WHAT IS ASKED: Rewrite everything in the records below, from the line that contains "Image resolution: width=1456" down to the end of the records, with the requests included. Multiply every coordinate in the answers by 2.4 and round to whole numbers with halves rounded up, and leave the pictures out.

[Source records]
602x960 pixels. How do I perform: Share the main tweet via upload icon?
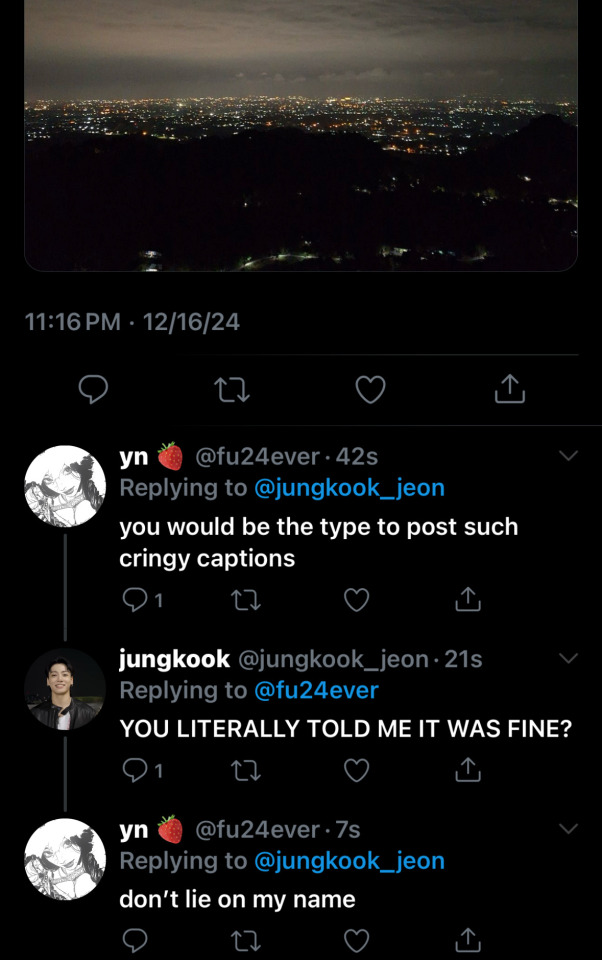pos(510,389)
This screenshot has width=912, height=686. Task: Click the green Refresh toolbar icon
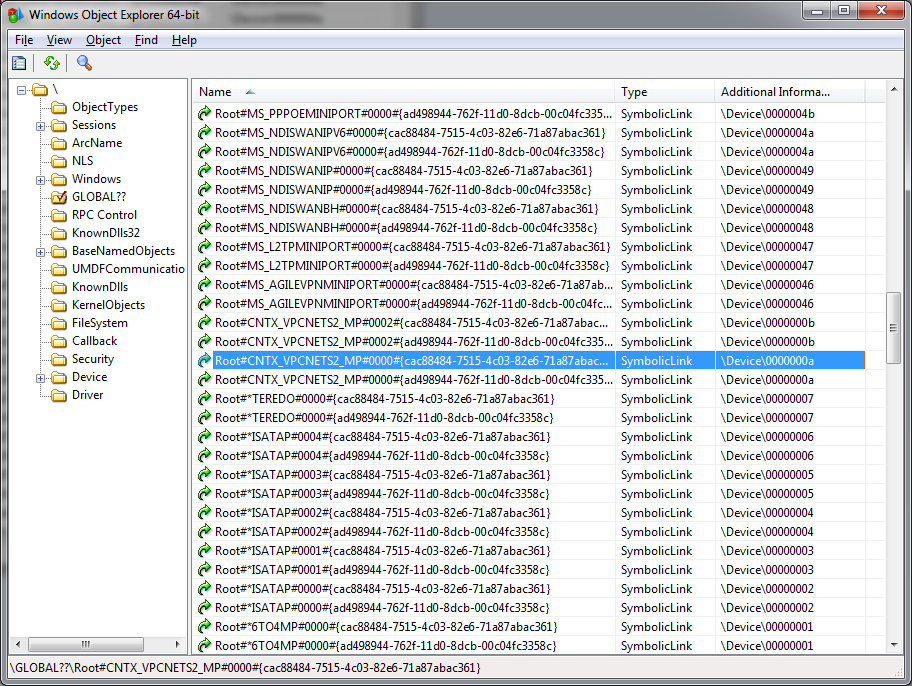click(x=51, y=63)
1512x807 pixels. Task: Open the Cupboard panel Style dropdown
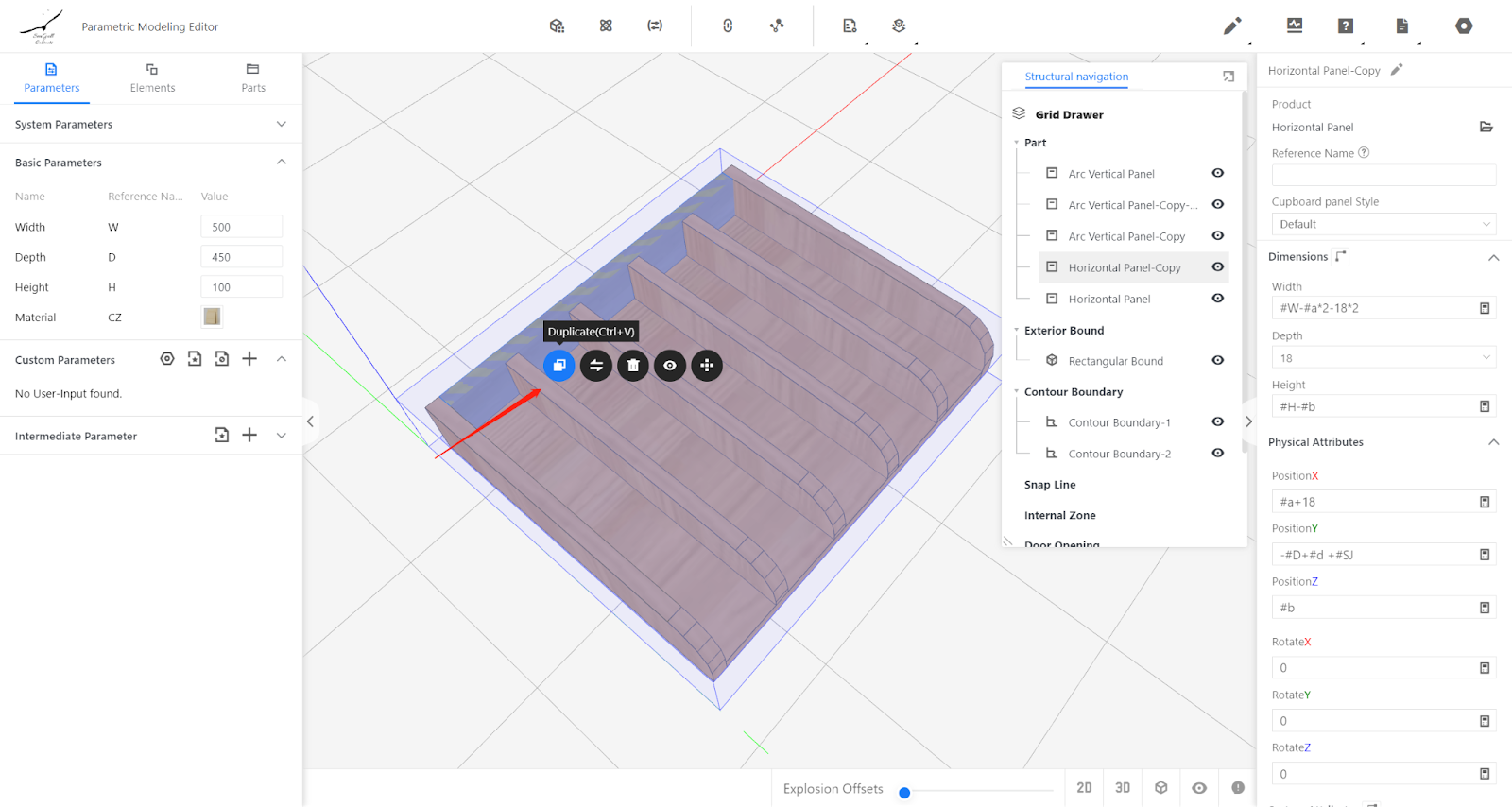pyautogui.click(x=1383, y=224)
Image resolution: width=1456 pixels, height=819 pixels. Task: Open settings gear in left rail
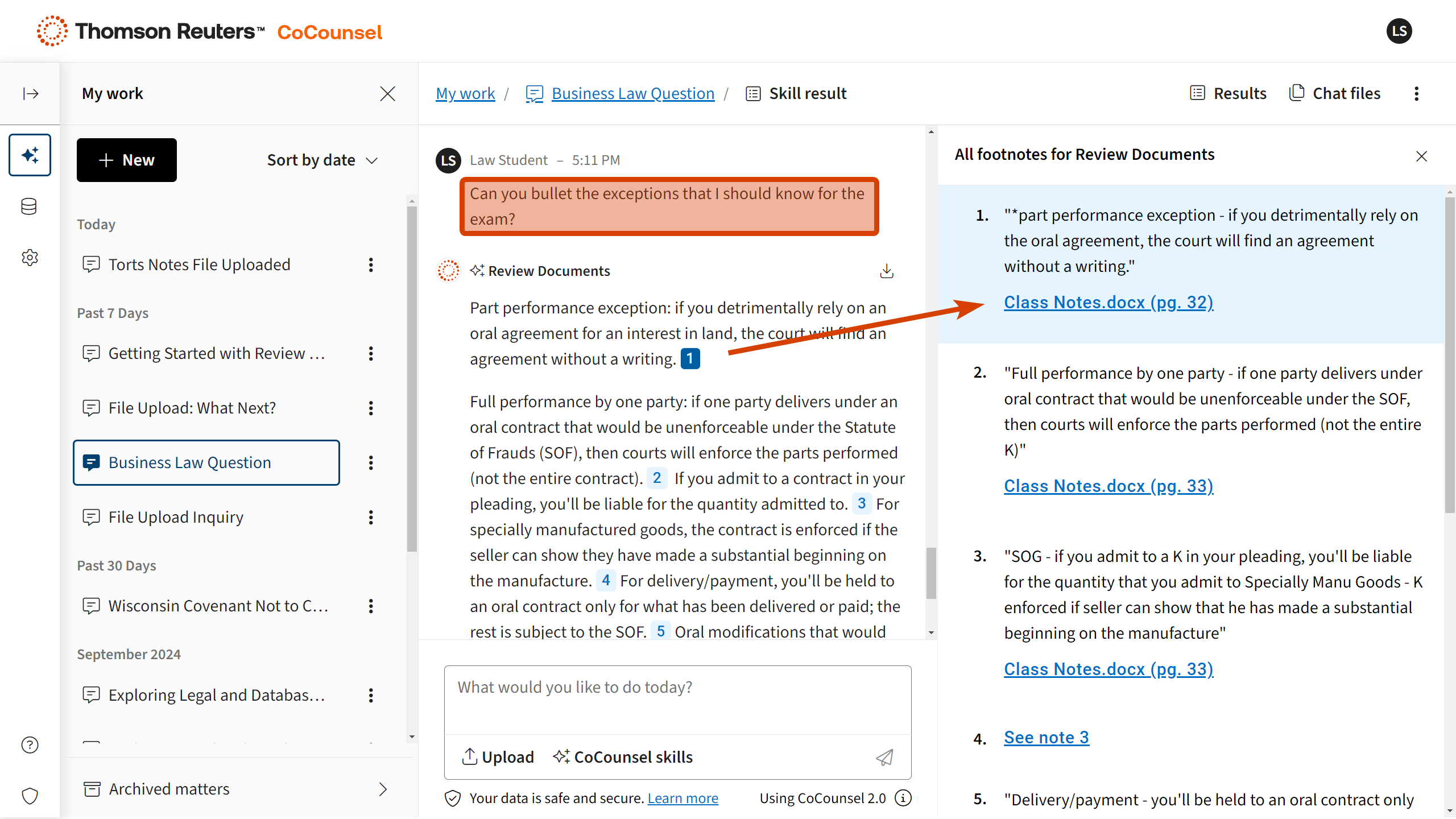[30, 258]
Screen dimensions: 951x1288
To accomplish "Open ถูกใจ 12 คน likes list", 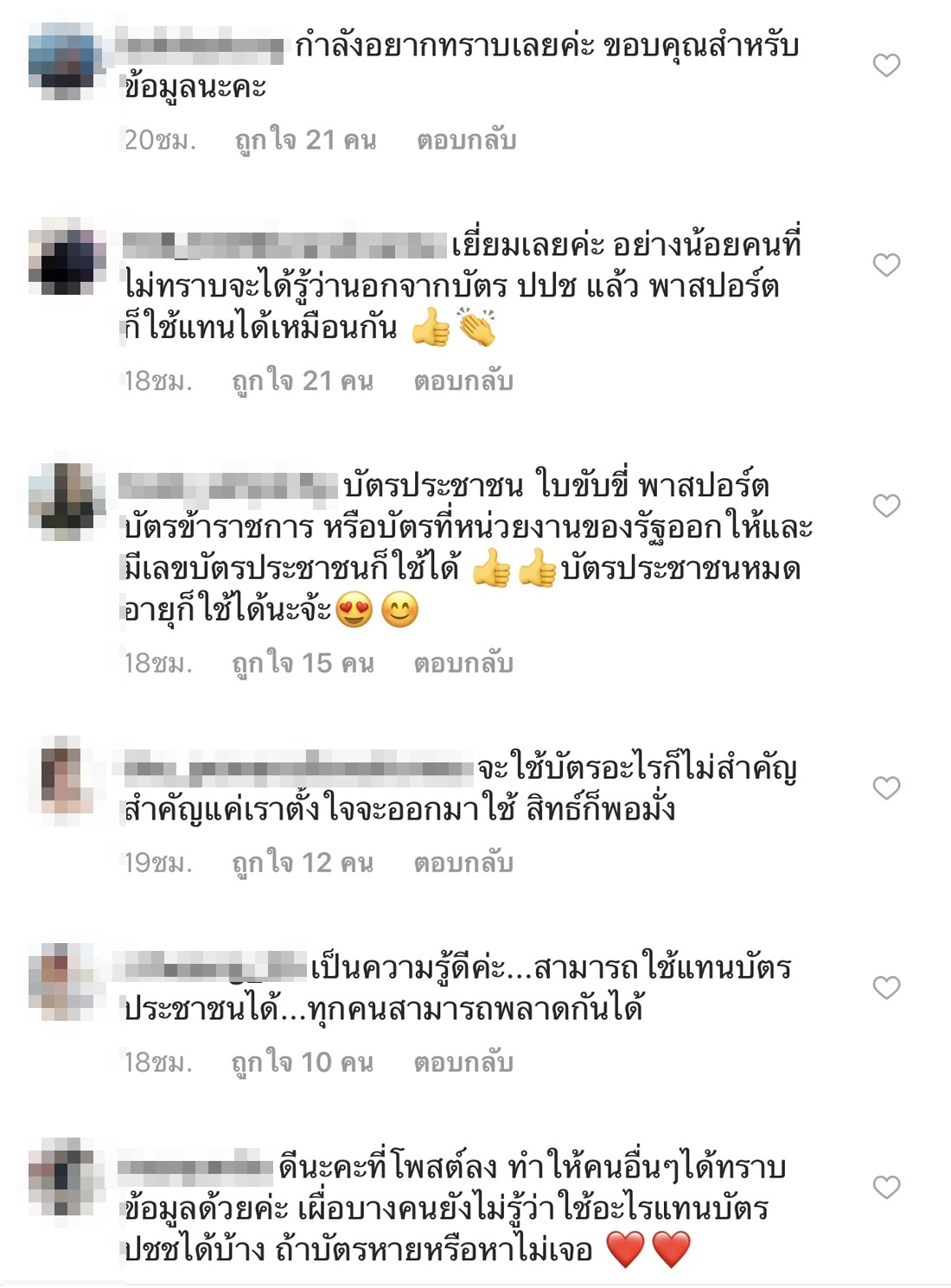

RESULT:
Image resolution: width=1456 pixels, height=819 pixels. Task: Open settings gear in left rail
[72, 619]
Screen dimensions: 951x1288
To accomplish "Open ถูกใจ 12 คน likes list", 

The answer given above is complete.